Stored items
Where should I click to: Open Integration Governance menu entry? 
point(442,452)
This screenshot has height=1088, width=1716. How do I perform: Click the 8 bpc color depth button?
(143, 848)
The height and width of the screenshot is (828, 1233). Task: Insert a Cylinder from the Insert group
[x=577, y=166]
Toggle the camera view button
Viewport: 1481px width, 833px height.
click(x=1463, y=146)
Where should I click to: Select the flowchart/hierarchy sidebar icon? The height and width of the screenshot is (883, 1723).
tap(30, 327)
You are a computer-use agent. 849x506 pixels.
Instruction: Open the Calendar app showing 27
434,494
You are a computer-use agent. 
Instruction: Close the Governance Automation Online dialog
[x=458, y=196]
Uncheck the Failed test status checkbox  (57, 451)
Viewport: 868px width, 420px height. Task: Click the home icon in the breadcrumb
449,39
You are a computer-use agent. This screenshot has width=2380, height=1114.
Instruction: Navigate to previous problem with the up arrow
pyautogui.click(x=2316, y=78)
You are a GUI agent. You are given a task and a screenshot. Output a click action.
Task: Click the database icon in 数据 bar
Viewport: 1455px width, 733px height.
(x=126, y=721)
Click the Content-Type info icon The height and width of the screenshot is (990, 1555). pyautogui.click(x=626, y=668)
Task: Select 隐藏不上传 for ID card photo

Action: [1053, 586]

_WHAT YOU HAVE TO DO_: Only the lines from the one with "Task: Click the database icon in 数据 bar" through the end of the data should be printed, each exactly as it appears.

_TASK RESULT_:
Task: Click the database icon in 数据 bar
Viewport: 1455px width, 733px height.
(x=126, y=721)
Click the Content-Type info icon The height and width of the screenshot is (990, 1555). pyautogui.click(x=626, y=668)
Task: Select 隐藏不上传 for ID card photo

Action: [1053, 586]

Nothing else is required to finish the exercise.